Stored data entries
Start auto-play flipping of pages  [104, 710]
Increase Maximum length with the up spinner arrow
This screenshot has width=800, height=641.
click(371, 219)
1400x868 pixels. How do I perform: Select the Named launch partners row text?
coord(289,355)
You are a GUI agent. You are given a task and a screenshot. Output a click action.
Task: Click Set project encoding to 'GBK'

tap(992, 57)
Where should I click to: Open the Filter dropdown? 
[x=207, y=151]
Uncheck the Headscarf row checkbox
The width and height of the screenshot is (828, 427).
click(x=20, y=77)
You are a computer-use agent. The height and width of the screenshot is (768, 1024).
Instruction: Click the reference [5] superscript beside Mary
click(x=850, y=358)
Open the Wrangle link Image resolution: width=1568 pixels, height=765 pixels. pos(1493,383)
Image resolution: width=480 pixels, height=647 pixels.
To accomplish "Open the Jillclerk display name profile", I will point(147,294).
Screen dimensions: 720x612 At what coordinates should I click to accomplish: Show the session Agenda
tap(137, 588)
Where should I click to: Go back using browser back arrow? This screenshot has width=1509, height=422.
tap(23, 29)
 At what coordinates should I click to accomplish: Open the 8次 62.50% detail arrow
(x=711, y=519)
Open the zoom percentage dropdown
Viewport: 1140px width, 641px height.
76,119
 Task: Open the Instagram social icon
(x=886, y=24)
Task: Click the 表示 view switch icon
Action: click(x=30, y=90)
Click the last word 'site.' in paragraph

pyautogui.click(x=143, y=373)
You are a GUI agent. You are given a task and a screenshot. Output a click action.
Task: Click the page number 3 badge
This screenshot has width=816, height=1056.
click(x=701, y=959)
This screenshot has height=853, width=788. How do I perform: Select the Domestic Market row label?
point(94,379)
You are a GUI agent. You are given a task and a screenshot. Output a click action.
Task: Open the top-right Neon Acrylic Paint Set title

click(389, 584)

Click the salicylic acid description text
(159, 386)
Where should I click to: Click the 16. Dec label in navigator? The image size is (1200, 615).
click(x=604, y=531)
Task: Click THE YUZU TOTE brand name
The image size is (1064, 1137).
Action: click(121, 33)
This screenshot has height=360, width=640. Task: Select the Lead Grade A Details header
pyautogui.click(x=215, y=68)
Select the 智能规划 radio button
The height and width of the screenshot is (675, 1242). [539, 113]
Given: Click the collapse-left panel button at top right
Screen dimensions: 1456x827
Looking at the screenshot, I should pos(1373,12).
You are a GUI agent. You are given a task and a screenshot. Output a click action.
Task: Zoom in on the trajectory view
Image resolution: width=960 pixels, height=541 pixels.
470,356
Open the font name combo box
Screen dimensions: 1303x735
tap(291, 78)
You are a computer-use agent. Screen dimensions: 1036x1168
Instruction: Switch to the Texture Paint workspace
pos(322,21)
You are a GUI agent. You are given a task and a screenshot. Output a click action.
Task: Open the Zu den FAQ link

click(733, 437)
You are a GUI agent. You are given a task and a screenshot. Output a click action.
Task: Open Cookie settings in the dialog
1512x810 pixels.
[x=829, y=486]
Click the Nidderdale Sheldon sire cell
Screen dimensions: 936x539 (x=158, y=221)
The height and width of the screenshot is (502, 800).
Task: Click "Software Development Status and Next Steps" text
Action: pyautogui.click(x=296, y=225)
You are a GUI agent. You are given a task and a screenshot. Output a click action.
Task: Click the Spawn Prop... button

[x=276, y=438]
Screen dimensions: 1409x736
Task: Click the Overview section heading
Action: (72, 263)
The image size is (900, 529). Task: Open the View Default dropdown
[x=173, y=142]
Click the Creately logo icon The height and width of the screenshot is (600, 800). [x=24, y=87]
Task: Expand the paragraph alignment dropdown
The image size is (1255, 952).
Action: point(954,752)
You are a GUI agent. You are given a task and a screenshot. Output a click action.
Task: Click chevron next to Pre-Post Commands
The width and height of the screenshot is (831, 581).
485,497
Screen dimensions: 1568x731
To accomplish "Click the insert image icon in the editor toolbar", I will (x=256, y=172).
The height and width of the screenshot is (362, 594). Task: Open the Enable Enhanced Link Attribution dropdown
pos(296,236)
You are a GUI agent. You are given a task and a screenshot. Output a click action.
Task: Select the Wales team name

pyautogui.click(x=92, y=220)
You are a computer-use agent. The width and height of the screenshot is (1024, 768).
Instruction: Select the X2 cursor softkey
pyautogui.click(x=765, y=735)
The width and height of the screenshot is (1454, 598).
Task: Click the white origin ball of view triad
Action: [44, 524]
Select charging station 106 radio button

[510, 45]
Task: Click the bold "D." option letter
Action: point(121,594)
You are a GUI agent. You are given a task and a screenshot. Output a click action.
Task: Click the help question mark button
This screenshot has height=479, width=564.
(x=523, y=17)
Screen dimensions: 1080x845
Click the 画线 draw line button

**YOUR ASSIGNMENT**
Check each line of the records for the word "computer" and extract those that contain it.

**RESPONSE**
You are a computer-use agent. The height and width of the screenshot is (768, 1024).
You are a computer-use agent. Screen dimensions: 1036x1168
You are a computer-use agent. The width and height of the screenshot is (1024, 768).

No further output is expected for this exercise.